Somalı Anneler Hem Ağladı Hem De Ağlattı
Türk Eğitim Derneği, Soma’da eşlerini kaybeden kadınların çocuklarına yönelik başlattığı kampanya kapsamında “Soma’da Anne Olmak” konulu panel düzenledi. Duygusal anların yaşandığı panelde, Somalı ann...
Türk Eğitim Derneği, Soma’da eşlerini kaybeden kadınların çocuklarına yönelik başlattığı kampanya kapsamında “Soma’da Anne Olmak” konulu panel düzenledi. Duygusal anların yaşandığı panelde, Somalı annelerin yaptığı konuşmalar nedeniyle izleyenler gözyaşlarına hakim olamadı.
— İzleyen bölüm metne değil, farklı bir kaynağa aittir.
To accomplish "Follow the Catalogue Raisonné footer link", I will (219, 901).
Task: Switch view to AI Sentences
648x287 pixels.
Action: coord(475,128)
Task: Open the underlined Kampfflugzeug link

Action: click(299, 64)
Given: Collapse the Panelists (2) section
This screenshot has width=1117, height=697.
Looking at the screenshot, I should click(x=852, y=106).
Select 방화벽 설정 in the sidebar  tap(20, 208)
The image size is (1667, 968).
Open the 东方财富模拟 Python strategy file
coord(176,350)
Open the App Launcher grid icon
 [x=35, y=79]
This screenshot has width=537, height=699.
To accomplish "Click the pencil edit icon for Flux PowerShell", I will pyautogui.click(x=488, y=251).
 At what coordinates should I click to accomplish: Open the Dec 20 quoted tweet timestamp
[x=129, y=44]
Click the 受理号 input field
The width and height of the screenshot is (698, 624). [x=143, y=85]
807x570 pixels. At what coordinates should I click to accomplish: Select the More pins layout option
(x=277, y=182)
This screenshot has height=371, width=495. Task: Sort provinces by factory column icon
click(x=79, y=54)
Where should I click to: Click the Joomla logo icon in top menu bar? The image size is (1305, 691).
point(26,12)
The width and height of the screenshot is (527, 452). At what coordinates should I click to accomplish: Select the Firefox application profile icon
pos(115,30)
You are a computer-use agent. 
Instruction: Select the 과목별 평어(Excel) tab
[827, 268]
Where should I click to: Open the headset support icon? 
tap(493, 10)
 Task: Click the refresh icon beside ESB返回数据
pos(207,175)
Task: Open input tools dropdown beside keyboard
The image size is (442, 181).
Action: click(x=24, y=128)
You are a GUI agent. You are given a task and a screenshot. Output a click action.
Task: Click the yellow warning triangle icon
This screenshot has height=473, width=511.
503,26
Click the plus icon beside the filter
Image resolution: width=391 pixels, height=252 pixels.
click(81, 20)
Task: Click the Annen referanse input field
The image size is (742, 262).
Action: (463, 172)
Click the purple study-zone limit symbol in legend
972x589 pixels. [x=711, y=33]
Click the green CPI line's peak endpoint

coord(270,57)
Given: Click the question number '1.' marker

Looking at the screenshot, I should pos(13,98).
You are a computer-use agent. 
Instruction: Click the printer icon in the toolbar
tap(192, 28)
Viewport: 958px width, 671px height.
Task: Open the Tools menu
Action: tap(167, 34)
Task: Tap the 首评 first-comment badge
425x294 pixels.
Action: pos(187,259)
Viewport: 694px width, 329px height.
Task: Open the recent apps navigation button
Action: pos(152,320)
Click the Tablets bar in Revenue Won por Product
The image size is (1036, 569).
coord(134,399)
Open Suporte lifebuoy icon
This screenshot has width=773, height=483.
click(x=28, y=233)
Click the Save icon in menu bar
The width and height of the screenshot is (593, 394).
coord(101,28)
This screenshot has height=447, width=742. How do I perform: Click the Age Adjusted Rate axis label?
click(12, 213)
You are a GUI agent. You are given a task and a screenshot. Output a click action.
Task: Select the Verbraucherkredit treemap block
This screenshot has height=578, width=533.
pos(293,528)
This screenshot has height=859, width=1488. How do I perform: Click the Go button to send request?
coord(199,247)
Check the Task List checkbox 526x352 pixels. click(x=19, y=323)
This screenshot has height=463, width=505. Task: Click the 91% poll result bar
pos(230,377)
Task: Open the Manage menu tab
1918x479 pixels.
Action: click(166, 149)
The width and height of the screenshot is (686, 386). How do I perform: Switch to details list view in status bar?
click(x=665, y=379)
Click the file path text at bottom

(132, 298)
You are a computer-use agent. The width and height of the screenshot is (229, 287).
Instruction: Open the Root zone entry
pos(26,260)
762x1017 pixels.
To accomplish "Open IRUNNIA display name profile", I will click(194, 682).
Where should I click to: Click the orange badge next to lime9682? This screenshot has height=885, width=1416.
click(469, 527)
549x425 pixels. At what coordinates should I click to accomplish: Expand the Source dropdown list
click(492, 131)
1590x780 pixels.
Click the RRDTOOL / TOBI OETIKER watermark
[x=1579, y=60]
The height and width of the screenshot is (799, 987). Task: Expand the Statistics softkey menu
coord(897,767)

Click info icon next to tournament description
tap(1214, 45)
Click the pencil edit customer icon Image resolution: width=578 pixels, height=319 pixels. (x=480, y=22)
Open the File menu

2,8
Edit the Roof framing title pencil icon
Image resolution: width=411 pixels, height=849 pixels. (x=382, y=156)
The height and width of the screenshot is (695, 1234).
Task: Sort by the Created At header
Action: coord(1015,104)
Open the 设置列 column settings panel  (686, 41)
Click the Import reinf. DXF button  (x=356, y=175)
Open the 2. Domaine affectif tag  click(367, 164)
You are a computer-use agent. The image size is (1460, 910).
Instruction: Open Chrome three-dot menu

Türk Eğitim Derneği (TED), Soma’da eşlerini kaybeden 2 kadının da katıldığı bir panelde, eşlerini kaybeden kadınların çocuklarına yönelik kampanya başlattı. Denizbank Genel Müdürlüğü Binası’nda düzenlenen panele, TED Başkanı Selçuk Pehlivanoğlu, Denizbank Genel Müdürü Hakan Ateş, ünlü sinema oyuncusu Filiz Akın, Hacettepe Üniversitesi Tıp Fakültesi Öğretim Üyesi Prof. Dr. Ferhunda Öktem, Soma faciasında eşini kaybeden Ferhat Tokgöz’ün eşi sınıf öğretmeni Hidayet Tokgöz, hayatını kaybeden İsmail Çambel’in eşi Leyla Çambel, özel bir televizyon sunucusu İsmail Küçükkaya, banka çalışanları ve davetliler katıldı.
Panelde ilk olarak Soma faciasının 1. yıldönümüyle ilgili sinevizyon gösterimi yapıldı. Gösterimin ardından bir konuşma yapan TED Başkanı Selçuk Pehlivanoğlu, Türkiye’de herkesin çok duygusal olduğunu belirtti.
Pehlivanoğlu, “Ne zaman televizyonda bir şehit haberi görsek, facia yaşasak tüylerimiz diken diken olur. Hemen oraya koşup müdahale ve mücadele etmek isteriz. Bu duygusallığın yanında bir hastalığımız daha var, hemen unuturuz. Soma’da sorumluları olan çok büyük bir facia yaşandı. Yaşanmaması gereken bir facia yaşadık ve binlerce insan oraya koştu. Üzüntü ile şimdi görüyoruz ki, şimdi geriye kalanlar parmakla sayılacak kadar olanlar” dedi.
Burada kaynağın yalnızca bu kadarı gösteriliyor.